LISTED ENTRIES -
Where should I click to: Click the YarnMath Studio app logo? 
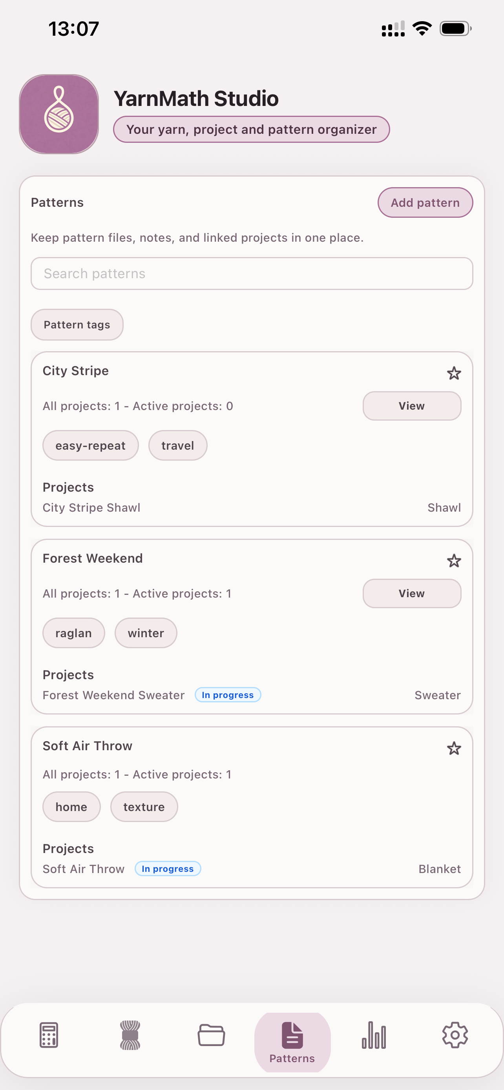(x=59, y=114)
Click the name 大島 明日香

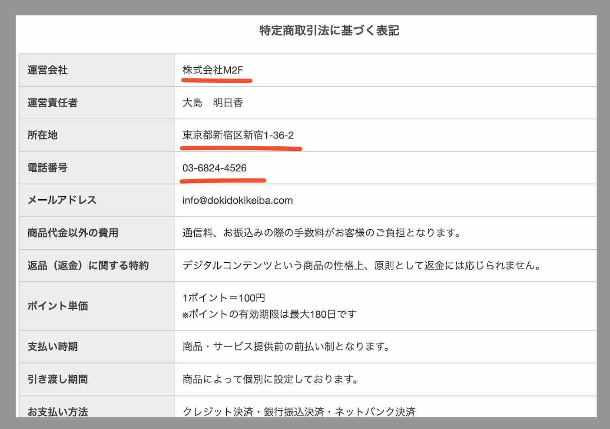pyautogui.click(x=213, y=102)
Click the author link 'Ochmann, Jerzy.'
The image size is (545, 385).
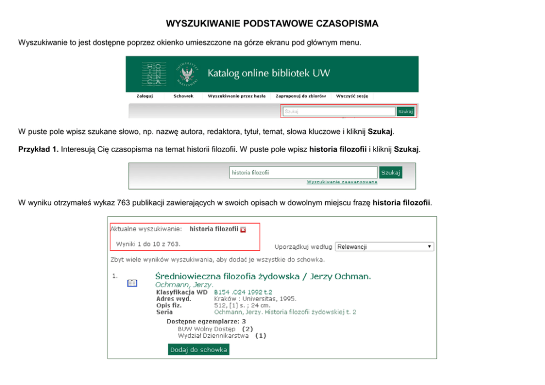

EXERCISE DETAILS - Locate the line containing "Click the name 大島 明日香" in the material above, then repeat it and every later line exactly, with no pictures.

TASK OUTPUT -
Click the name 大島 明日香

pyautogui.click(x=213, y=102)
Click the author link 'Ochmann, Jerzy.'
The image size is (545, 385).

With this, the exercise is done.